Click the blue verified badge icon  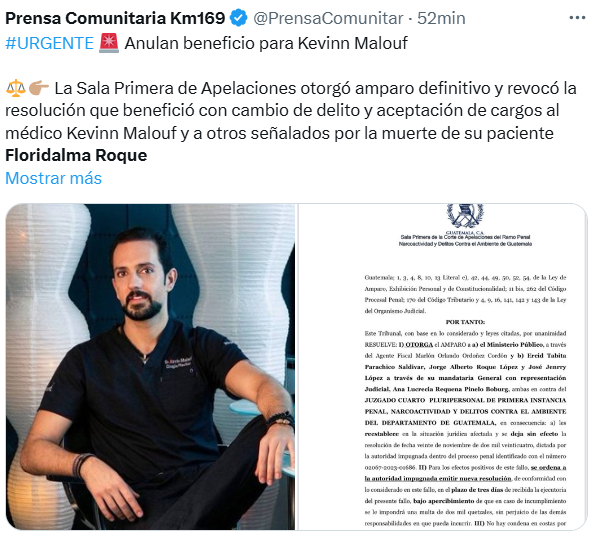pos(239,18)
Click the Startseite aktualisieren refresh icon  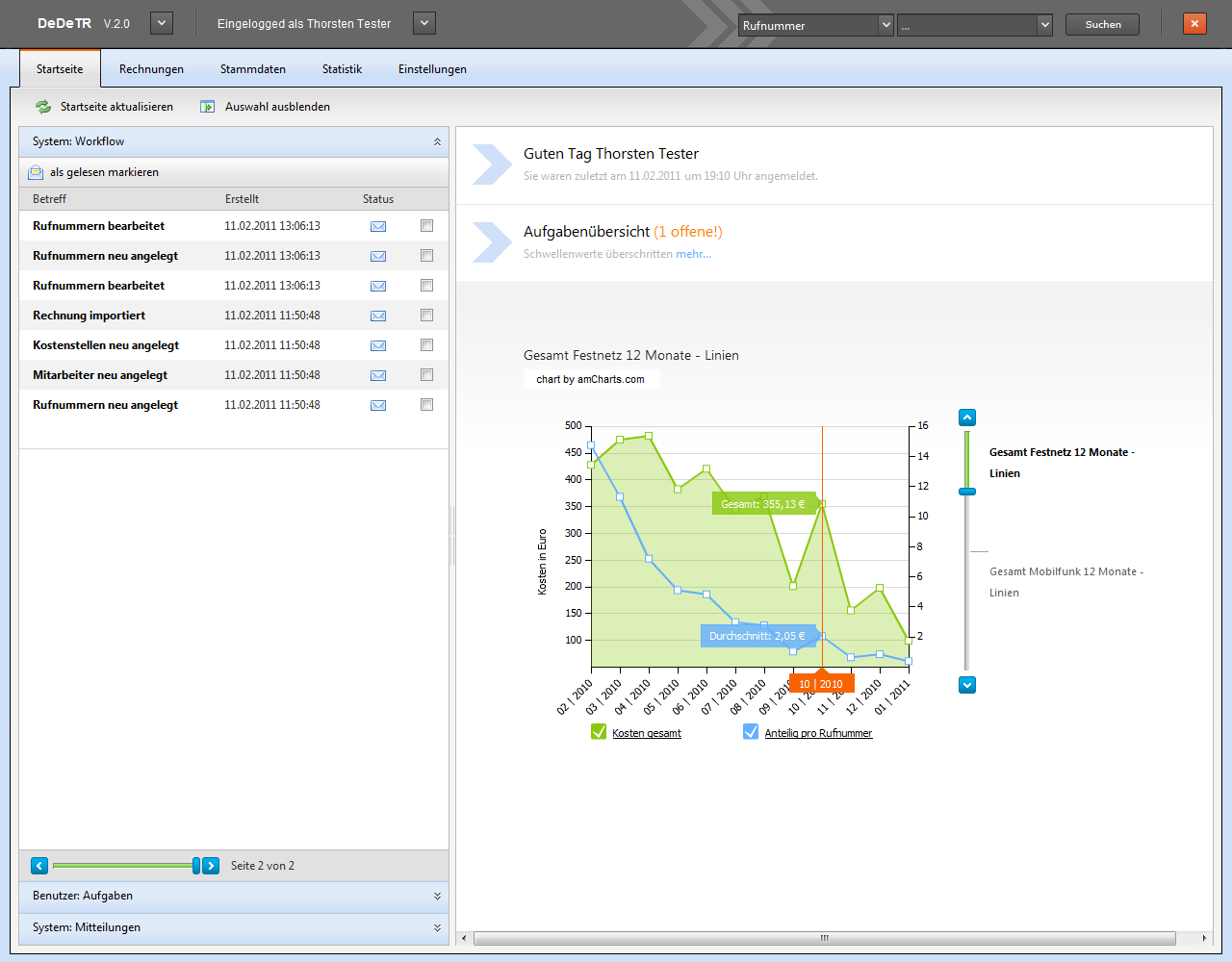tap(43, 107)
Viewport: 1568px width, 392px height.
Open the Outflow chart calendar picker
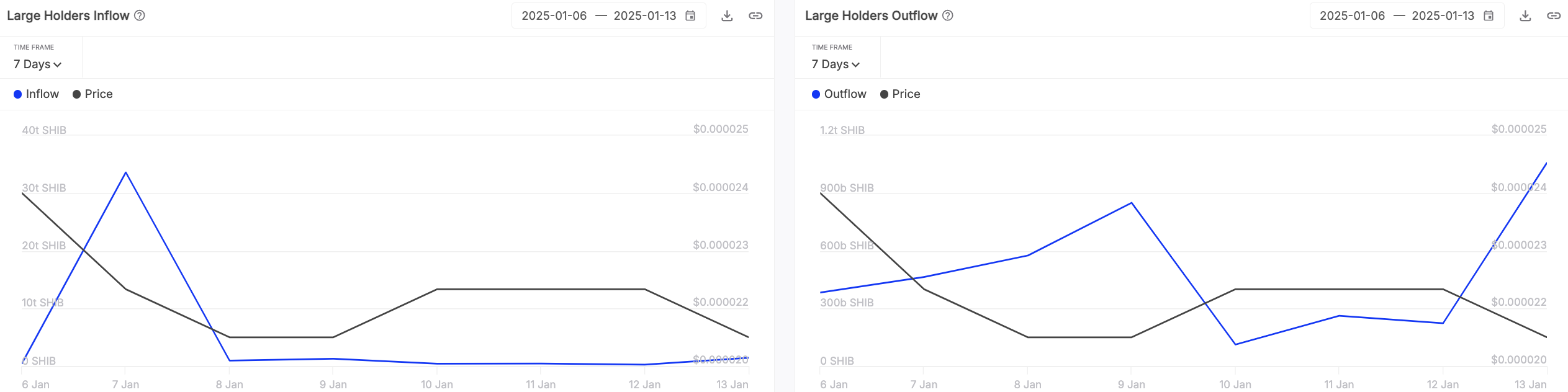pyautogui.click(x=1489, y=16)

★ ★ ★ ★ ★

- What to do
Copy the data word for word from the line containing "Viewport: 1568px width, 392px height." through the end of the data, including both ends, and leave the pictures out.

- Correct answer
Viewport: 1568px width, 392px height.
Open the Outflow chart calendar picker
pyautogui.click(x=1489, y=16)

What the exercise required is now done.